Subject: Re: one MB and two MB L2 cache processors
From: f/f george
Date: 08/10/2004, 20:40
Newsgroups: alt.sci.seti

On Fri, 8 Oct 2004 16:16:40 +0100, John
<fredclark@consltec.demon.co.uk> wrote:

In article <8kqcm096hph7outtl7t5vagq7hqfvlockj@4ax.com>, f/f george
<george@yourplace.com> writes
Please do the math on this.

I have 2 CPU's *EACH* of which crunch a single WU in 6 hours+. (Known fact -
that was what I got *before* installing SETI driver).

So, each CPU does 4 WU (average) a day. Therefore 2 CPU's do 8 WU a day.
Which is what I get. !!

But your implication is that each CPU with 1Mb cache can do 2 WU's
(processes) at once. So, instead of 4 WU per day, each CPU would do 8
(assuming 100% perfect world, which it isn't !!)
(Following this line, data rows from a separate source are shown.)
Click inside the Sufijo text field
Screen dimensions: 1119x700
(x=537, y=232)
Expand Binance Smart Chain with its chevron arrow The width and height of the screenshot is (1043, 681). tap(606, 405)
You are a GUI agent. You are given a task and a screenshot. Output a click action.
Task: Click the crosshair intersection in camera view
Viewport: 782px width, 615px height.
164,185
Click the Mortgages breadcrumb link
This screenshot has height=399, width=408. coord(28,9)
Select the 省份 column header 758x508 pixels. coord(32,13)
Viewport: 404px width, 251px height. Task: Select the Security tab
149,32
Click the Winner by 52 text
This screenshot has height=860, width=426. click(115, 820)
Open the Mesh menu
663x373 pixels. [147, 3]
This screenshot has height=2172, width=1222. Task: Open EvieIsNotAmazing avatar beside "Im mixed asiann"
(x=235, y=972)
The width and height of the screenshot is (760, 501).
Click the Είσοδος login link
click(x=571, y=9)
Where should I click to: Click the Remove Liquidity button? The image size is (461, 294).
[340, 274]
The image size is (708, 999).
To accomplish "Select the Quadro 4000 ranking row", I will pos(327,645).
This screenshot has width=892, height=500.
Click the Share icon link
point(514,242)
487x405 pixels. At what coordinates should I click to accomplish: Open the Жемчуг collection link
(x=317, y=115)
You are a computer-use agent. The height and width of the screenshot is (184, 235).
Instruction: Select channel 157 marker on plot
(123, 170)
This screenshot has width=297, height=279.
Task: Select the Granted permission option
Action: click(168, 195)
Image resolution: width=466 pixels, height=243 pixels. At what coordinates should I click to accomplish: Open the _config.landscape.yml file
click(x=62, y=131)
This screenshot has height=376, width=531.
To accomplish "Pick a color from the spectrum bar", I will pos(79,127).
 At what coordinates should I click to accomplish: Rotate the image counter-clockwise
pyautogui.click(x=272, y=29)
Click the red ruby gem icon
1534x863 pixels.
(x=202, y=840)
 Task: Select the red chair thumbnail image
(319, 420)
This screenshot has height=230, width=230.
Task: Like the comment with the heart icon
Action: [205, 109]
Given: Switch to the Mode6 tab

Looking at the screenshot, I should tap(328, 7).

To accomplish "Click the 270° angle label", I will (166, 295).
So a dual CPU with 4 processes should do 16 WU a day.

But I only get (at most) 8.

Sure, up the numbers in SetiDriver to reflect 1 unit for each 512 meg
of ram. If you have 2 cpus you can do 2 at one time. If each cpu has
an L2 cache of 1 meg you can do 4 at 1 time. If each cpu has an L2
cache of 2 meg than each cpu can do 4 at 1 time.
This is set in the setting "maximum processes". You MUST also have at
least that number of units in your "desired cache size" also. It is
preferred to have double the number of currently running units in the
"desired cache size".

The key is the L2 cache size, if you only have 512 meg than you are
limited to only running one unit per cpu. If you have 1 meg of L2
cache than you can double it to 2 per cpu at one time. If you have 2
meg of L2 cache, per cpu, than you can run 4 units at one time per
cpu. You MUST be running the CLI version for this to work too. The
Screen Saver version will not do this.


Certainly the key to "greatest output per day" seems to be the size of
the L2 cache. Explained as you have, just above this comment. 

However, there are other considerations, including the efficiency of the
FPU, CPU pipeline length and CPU/FSB clock speed.

I sport 2 dual processor systems in my SETI smallholding. Both systems
have processors with 512Kb L2.

My oldest system is a dual 933 MHz P3 system, and I run 2 CLI WUs at a
time. I control this through SETI Driver, with WUs locked to each
processor and - cache size set to 2 and processes set to 2.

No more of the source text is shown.